Another time he helps me unload, and at the bottom of the trailer he picks up a star-fold piece of origami. A missed bit of garbage from the job, I hadn’t seen it. Don’t see these much anymore. I’m going to take it home and show my grandkid how to make it. (I will admit to you, I thought to myself: this skinny, partly-broken guy, covered in grime, grease and tattoos, whose teeth are present yet destroyed, and whose eyes speak of many wars, knows Japanese paper folding?)

It is midsummer. It is hot. But they maintain their good humor most of the time, at least with me. It’s cooler in hell, one of my favorite guys says. We laugh. In the pit with the crane and metal reflecting heat everywhere, no shade to be found, he may be right.

Hey Scrappy, says the boss. He’s the final nut to crack. Groaning about people who can’t reverse their own trailers, he says he’s been doing it since he was eleven, almost fifty years ago. And then he tells me his birthday. Ten days after mine. We laugh.

I drive away, a few twenties richer, and I feel good. Every single person there is kind to me.

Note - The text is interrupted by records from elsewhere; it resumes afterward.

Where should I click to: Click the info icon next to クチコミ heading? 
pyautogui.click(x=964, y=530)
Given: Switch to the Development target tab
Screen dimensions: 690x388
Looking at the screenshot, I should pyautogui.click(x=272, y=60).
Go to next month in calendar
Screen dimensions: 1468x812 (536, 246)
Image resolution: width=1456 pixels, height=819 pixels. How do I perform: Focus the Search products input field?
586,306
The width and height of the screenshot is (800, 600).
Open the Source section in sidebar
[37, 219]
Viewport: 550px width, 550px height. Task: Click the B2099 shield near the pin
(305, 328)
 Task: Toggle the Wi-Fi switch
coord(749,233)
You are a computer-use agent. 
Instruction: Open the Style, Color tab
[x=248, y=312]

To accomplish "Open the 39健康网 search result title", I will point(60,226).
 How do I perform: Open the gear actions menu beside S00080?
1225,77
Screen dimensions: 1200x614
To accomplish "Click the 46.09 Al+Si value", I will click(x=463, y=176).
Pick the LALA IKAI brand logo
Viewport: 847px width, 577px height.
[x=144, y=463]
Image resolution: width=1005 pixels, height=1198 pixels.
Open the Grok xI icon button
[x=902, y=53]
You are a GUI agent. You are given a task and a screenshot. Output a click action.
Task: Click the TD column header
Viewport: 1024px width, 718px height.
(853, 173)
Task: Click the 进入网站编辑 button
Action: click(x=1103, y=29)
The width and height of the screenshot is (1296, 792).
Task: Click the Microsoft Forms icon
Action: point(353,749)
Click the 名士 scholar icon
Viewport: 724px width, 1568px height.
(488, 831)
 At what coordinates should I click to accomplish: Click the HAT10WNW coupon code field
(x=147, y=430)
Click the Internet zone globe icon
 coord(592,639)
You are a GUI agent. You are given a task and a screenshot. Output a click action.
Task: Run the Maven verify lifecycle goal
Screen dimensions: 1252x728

Something big and deep shifts within me.

This is how I start to know: I can live anywhere. I can find goodness in people everywhere. Even if we may not believe the same things or protect the same rights or even define our rights the same way. This, too, is our right in this wild crazy brave precious American dream that we share.

And my heart feels kind of fizzy with gratitude, just knowing this.

h/t to Billy Joel’s “River of Dreams” and Mary Oliver’s “wild precious life” – neither of which I intended to quote, but I certainly thought of both of them when I came close.

* Columbiana Port Authority site http://www.ccpa-ohioriver.com/about/index.html

*** https://www.waterwaysjournal.net/2021/06/18/mid-ohio-river-statistical-port-district-okd/

There is also a relevant article in the Youngstown Business Journal: businessjournaldaily.com/ohio-river-feeds-businesses-across-country/

** For those interested in Opportunity Zones, 92% of all Ohio OZ funds have gone to struggling neighborhoods in counties that house Cleveland, Cincinnati and Columbus. Check out: eig.org/news/a-first-of-its-kind-exploration-of-ohios-opportunity-zone-investments

4 thoughts on “To Stevedore and More, Ohio Part 6

  1. Thank you for sharing your multi-dimensional adventure.

    My favorite line:

    “This is how I start to know: I can live anywhere. I can find goodness in people everywhere. Even if we may not believe the same things or protect the same rights or even define our rights the same way. This, too, is our right in this wild crazy brave precious American dream that we share.”